* _EXERCISE GOAL_
Scan the entries below for "toolbar" and copy each line that holds it.

╭──

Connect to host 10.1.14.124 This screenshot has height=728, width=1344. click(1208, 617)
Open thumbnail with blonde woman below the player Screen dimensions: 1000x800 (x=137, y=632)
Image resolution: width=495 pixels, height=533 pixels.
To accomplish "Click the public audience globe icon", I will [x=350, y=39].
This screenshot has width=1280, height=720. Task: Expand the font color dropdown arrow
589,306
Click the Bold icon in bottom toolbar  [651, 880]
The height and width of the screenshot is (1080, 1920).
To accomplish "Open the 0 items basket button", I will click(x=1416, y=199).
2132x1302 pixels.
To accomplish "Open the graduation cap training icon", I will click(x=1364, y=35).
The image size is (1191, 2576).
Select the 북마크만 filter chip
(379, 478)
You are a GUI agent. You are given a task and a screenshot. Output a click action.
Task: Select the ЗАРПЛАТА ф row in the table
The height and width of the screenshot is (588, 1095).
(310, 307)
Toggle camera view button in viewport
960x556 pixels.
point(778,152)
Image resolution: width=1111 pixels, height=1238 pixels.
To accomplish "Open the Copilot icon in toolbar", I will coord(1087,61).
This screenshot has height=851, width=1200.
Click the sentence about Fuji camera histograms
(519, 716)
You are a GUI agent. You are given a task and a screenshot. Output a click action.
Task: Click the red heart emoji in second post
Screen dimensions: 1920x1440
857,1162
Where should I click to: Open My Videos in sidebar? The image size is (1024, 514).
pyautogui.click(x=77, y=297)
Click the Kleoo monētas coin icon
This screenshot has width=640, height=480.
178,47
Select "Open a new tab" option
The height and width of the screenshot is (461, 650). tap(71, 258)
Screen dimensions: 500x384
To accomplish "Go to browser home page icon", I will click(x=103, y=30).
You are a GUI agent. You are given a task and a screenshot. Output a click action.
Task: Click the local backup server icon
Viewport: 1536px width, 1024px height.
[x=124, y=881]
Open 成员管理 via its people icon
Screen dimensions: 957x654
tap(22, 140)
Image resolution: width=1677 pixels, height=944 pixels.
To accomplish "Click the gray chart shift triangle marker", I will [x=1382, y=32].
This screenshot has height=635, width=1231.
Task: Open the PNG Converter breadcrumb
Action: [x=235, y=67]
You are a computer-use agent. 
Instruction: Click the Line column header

╰──

* _ANSWER TO THIS EXERCISE_
Click the Bold icon in bottom toolbar  [651, 880]
To accomplish "Open the Copilot icon in toolbar", I will coord(1087,61).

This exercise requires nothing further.